H. Sistematika Pembahasan
Untuk mempermudah kajian
ini, termasuk juga dalam penyusunan pengumpulan data agar pembahasan ini lebih
terarah menurut urutan yang sesuai, maka di sini penulis memakai sistematika pembahasan
di bawah ini :
Bab
Pertama: terdiri
dari delapan sub bab, diawali dengan pendahuluan
yang mengemukakan latar belakang masalah yang diteliti. Kedua, rumusan masalah, merupakan penegasan apa yang
terkandung dalam latar belakang masalah.
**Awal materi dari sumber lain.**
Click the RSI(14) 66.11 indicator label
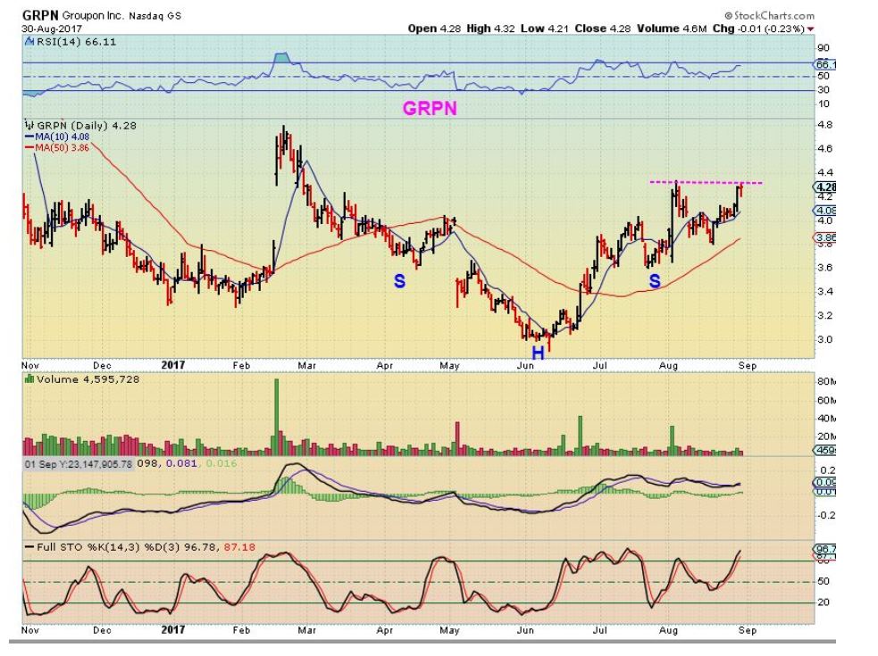878x656 pixels. [76, 41]

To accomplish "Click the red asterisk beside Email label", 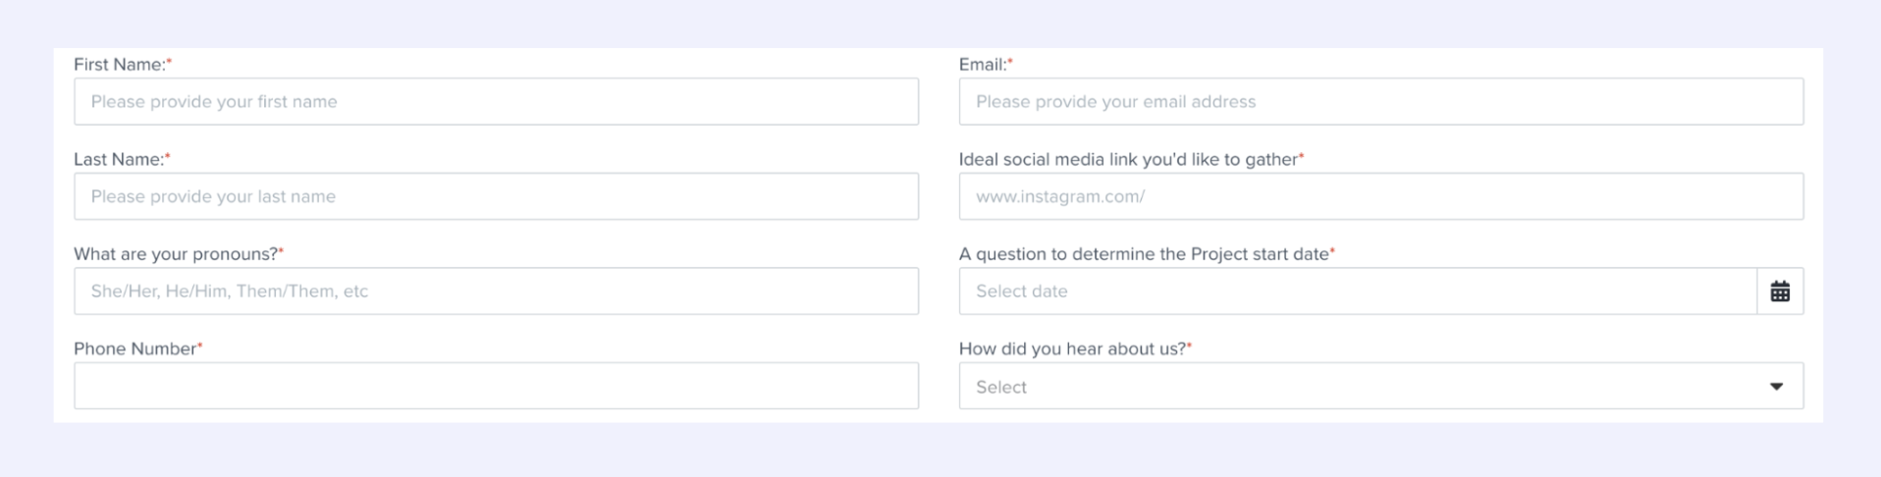I will pos(1010,62).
Ketiga, tujuan penelitian. Sedangkan tujuan
adalah keinginan yang akan dicapai dalam penelitian ini. Kempat, kegunaan
penelitian, sedangkan kegunaan penelitian merupakan manfaat dari hasil
penelitian. Kelima,
telaah pustaka yang berisi tentang buku-buku, majalah atau kitab-kitab berkaitan sebagai bahan
bacaan dan gambaran terhadap judul
skripsi. Keenam,
kerangka tieritik adalah menjelaskan
landasan teori yang digunakan dalam penulisan skripsi ini. ketujuh, metode penelitian, yang berisi tentang
cara-cara yang digunakan dalam penelitian. kedelapan,
sistematika pembahasan, berisi tentang struktur dan turunan yang akan dibahas
dalam skripsi.
Bab
kedua : berisi dua sub bab, sub bab yang
pertama berisi tentang titipan (wadi’ah) yang
meliputi pengertian titipan, landasan syari’ah,
rukun dan
syarat-syarat titipan,
jenis-jenis titipan (wadi’ah) dan
hikmah-hikmah titipan (wadi’ah). Sub bab yang kedua berisi tentang pinjam-meminjam (‘ariyah) yang meliputi pengertian pinjam meminjam
(‘Ariyah), landasan syari’ah, rukun dan syarat, hukum ketetapan akad
’ariyah dan hikmah ’ariyah.
Bab
ketiga : berisi tentang praktek memanfaatkan uang titipan di Pondok Pesantren
Annuqayah daerah Latee Guluk-Guluk Sumenep yang meliputi empat sub bab yaitu: diskripsi
lokasi penelitian, praktek penitipan uang titipan, praktek pemanfaatan uang
titipan serta maslahah dan mafsadah pemnafaatan uang titipan.
Bab keempat: adalah analisis pemanfaatan uang titipan di Pondok Pesantren Annuayah daerah Latee yang
meliputi dua sub bab. Sub bab pertama, Analisis praktek memanfaatkan uang titipan
dari segi akad. Sub bab yang
kedua,
analisis pemanfaatan uang
titipan dari segi maslahah dan
mafsadahnya.
Bab
kelima : adalah penutup yang berisikan kesimpulan dari
hasil analisis penelitian dan saran-saran yang sekiranya dapat digunakan
sebagai masukan, sehingga praktek memanfaatkan uang titipan dalam persepektif hukum islam
di Pondok Pesantren Annuqayah daerah Latee.